Sabrina (1995)

Sabrina ist eine bewegende und sehr gefühlvolle, fast märchenhafte Inszenierung eines Theaterstücks von Samuel A. Taylor. Für die Regie der Neuverfilmung, war Routinier Syney Pollack verantwortlich. Pollack ist ein Garant für Detailverliebtheit und verhilft vielen seiner Filme zu einem unvergesslichen bleibenden Eindruck. Pollack brachte uns vor seinem Tod im Jahr 2008 viele unvergessene Filme näher. Sei es Dustin Hoffman in „Tootsie“ oder auch „Jenseits von Afrike“ von 1985 mit Robert Redford in der Hauptrolle. Schon im Jahr 1954 wurde das Theaterstück mit Humphrey Bogart und Audrey Hepburn verfilmt. Inhaltlich bewegen sich beide in der gleichen Geschichte und unterscheiden sich nur sehr wenig.

 

Sabrina (Julia Ormond) ist seit frühester Jugend in David (Greg Kinnear) verliebt. Doch der Sohn aus gutem Haus ist an der Chauffeurstochter nicht interessiert. Als Sabrina nach einem Parisaufenthalt wieder zurückkehrt, ändert der Playboy seine Meinung. Aus dem schüchternen Mädchen ist eine anmutige junge und schöne Frau geworden. Doch David ist bereits verlobt und zudem erliegt auch Bruder Linus (Harrison Ford) Sabrinas Charme.
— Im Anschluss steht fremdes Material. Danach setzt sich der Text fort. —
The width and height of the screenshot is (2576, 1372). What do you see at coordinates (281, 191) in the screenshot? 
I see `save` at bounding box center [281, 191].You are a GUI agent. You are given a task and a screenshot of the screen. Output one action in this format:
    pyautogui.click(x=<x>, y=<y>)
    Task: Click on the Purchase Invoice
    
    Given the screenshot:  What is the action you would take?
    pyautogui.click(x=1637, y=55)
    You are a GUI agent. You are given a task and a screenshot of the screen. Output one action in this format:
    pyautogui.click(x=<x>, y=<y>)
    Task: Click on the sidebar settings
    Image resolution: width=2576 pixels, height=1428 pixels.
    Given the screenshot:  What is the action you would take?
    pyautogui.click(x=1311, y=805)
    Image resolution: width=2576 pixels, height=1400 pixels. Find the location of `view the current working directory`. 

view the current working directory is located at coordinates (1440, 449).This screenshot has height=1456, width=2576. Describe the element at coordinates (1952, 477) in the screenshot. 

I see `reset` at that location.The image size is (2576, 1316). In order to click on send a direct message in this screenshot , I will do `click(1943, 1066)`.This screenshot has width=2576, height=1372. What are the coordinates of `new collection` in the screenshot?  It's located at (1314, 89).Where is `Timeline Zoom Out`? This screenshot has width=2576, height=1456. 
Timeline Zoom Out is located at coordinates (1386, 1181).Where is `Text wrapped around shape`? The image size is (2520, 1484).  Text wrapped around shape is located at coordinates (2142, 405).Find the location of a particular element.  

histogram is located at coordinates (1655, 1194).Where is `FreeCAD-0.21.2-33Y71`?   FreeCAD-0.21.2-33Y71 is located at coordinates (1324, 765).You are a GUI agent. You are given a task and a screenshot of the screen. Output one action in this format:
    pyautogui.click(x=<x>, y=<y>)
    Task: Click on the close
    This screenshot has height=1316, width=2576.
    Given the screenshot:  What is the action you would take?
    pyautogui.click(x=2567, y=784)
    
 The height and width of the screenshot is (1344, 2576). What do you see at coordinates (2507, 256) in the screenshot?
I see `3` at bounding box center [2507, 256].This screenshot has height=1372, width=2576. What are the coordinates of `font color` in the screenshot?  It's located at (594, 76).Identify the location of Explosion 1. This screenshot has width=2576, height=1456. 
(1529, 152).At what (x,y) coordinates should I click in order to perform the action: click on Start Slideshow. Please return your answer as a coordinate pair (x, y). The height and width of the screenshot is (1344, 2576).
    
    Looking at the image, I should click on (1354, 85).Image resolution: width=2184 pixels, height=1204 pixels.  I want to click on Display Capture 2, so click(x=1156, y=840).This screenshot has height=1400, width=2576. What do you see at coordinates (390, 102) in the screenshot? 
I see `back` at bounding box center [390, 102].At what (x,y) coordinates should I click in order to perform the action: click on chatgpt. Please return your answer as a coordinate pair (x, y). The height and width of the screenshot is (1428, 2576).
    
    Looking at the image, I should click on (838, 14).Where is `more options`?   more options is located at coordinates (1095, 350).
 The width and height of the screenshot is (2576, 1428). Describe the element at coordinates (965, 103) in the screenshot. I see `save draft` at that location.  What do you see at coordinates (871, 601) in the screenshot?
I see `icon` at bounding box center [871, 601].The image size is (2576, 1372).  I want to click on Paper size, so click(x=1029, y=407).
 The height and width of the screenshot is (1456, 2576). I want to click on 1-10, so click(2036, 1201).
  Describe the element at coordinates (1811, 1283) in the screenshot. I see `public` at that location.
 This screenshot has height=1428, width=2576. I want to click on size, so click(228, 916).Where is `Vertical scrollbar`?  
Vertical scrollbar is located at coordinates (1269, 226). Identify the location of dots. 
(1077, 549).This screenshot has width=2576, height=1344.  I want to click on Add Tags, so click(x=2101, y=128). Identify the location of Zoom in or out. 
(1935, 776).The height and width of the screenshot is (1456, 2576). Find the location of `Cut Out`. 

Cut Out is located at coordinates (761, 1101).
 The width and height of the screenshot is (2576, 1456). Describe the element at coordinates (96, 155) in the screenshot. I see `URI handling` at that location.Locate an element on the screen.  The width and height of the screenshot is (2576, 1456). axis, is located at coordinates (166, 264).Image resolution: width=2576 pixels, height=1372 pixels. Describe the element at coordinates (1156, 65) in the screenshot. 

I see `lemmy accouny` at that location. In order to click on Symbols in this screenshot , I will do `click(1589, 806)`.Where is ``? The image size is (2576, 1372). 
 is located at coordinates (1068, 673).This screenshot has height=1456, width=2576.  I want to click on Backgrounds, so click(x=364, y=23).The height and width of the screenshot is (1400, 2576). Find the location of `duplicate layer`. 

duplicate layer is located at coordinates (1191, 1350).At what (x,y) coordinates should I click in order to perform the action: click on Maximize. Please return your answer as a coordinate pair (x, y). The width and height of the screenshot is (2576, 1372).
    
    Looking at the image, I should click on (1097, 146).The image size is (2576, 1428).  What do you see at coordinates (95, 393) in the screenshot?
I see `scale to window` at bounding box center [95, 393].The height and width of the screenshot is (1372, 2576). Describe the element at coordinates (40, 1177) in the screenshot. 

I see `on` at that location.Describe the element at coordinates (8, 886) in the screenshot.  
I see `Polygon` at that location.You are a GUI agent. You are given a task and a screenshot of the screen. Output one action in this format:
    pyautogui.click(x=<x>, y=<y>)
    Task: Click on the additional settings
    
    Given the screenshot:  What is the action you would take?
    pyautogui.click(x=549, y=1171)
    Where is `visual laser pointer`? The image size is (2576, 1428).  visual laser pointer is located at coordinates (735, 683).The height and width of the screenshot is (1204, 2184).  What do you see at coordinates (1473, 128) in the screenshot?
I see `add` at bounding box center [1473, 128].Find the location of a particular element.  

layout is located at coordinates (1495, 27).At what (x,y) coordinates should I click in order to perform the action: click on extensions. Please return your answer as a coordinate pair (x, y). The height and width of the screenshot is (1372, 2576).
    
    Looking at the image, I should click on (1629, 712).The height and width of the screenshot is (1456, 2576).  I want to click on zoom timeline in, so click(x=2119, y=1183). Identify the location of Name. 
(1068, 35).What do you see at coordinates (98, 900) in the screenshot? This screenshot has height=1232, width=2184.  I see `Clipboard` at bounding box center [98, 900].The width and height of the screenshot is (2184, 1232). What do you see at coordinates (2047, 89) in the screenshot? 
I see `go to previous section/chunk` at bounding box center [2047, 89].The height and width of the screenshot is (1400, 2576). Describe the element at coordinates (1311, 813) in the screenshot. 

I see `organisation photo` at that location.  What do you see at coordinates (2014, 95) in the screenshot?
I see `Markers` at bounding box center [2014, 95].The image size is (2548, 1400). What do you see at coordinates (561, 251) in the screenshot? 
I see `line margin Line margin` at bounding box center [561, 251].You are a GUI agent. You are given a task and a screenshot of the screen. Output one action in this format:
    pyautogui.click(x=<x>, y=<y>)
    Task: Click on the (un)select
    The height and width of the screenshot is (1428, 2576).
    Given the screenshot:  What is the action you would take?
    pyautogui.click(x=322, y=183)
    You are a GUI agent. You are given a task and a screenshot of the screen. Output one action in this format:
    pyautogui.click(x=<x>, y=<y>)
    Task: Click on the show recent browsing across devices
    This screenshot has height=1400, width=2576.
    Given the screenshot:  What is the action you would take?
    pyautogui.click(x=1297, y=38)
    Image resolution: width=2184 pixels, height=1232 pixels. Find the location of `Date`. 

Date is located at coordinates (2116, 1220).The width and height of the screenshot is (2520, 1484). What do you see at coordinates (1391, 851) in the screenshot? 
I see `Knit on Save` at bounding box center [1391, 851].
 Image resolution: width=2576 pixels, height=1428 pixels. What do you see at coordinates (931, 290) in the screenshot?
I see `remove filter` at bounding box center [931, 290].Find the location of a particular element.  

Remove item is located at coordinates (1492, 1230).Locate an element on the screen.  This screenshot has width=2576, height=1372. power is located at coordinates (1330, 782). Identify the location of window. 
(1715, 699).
Sabrina – ein modernes Märchen mit Charme und Ausdruck

Zugegeben es gibt Remakes die kaum dem Original das Wasser reichen können. Doch bei Sabrina ist es anders, es wurde lediglich in die heutige Gegenwart projeziert. Doch an Charme, Witz, Dramatik hat es keineswegs eingebüßt. Das liegt vor allen auch an den Hauptdarstellern Harrison Ford und Julia Ormond, die hier die damaligen Rollen von Bogart und Hepburn besetzen.
Beides sind wundervolle Charakterdarsteller und verleihen ihren Rollen den benötigten Realismus, den ein Zuschauer benötigt um sich mit ihnen zu identifizieren zu können. Harrison Ford mal als erst kühlen und berechnenden Geschäftsmann anstatt als Abenteurer oder Sternenkrieger. In Julia Ormond hat Syney Pollack die ideale Person für die Rolle der Sabrina gefunden und gecastet. Sie wächst von einem Mauerblümchen zu einer selbstbewussten Frau heran. Was ein wenig Make Up und neues Outfit mit einem gewonnenen Selbstbewusstsein alles verändern kann.

 

Wer sich für Sabrina entscheidet wird mit einer bewegenden und nachdenklichem Mixtur aus Dramatik, Romanze und Komödie belohnt. Jedoch wurde vom Regisseur darauf geachtet das man nicht zu sehr aufdrückt und die Tränendrüse provoziert. Auch was in Sachen Humor und Witz angeht, hat Pollack auf dezente Darstellung geachtet. Dieses Unterfangen macht den Film sehr unterhaltsam und dürfte auch bei vielen männlichen Zuschauern einen wohl gestimmten Unterhaltungswert herbei führen. Liebe und Romantik muss nicht immer kitschig und übertrieben sein. Die wahren Geschichten erzählt das Leben und nicht eine erfundene Phantasie eines Autoren.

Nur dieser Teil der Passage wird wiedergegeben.